Problem description: Filter the data for "will" and copy matching lines.
==== Material shown
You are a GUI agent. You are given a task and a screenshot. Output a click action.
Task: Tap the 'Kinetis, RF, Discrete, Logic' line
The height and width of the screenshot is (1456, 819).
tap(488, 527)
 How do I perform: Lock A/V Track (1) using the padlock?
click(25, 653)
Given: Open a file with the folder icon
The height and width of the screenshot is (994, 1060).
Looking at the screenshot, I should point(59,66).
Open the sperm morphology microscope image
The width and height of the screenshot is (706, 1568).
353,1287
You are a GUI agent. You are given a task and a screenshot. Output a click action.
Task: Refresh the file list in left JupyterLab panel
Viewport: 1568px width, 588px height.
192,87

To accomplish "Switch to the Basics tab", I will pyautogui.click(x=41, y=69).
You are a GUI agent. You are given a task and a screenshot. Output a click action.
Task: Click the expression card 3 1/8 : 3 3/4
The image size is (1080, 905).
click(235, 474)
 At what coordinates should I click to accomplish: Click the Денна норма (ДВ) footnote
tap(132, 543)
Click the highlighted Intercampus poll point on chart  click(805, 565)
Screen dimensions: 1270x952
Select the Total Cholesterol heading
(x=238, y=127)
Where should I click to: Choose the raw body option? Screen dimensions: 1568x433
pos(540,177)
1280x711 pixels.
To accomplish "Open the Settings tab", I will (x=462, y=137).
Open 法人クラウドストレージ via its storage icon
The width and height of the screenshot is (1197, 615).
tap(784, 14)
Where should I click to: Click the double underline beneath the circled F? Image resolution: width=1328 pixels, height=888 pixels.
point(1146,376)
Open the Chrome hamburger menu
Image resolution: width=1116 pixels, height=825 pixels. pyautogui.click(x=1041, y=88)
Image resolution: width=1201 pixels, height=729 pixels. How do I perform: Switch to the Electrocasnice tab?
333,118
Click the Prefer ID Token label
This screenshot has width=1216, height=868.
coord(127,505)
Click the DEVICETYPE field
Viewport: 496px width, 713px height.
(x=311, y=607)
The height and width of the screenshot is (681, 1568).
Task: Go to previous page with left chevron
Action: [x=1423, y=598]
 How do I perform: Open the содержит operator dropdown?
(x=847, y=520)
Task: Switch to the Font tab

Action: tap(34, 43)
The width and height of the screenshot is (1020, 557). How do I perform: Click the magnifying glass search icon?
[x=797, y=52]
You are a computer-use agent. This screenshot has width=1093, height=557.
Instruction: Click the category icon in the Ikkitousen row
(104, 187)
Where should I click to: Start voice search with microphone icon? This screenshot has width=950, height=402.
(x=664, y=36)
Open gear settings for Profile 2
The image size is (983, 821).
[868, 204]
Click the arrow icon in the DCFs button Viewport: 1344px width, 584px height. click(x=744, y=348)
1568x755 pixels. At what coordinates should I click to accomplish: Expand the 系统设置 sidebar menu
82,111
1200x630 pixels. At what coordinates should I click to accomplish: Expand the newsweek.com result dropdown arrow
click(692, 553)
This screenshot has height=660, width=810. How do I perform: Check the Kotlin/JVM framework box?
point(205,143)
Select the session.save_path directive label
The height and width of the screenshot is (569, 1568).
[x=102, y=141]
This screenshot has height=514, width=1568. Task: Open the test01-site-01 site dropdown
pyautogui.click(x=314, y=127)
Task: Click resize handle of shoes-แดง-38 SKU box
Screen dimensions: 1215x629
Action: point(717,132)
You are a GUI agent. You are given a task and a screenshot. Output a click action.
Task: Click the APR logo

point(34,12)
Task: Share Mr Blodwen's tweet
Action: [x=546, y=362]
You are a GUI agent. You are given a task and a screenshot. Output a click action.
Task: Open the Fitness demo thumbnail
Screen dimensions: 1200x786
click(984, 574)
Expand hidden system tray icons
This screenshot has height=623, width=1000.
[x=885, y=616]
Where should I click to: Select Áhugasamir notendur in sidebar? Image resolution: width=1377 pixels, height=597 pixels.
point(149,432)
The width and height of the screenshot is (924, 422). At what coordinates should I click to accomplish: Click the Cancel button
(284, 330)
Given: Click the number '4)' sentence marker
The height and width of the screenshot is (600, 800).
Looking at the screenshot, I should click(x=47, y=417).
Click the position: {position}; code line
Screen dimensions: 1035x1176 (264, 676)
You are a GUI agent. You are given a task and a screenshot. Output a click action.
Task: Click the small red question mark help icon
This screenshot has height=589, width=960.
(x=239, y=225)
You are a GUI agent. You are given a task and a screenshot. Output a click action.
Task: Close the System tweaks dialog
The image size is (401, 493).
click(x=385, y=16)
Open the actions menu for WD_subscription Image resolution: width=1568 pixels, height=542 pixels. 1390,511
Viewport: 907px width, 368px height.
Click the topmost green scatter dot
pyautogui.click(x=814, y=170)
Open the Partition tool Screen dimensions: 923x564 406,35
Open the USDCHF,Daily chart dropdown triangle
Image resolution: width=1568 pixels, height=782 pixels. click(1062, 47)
========
Answer area:
To accomplish "Switch to the Basics tab", I will pyautogui.click(x=41, y=69).
To accomplish "Open the Settings tab", I will (x=462, y=137).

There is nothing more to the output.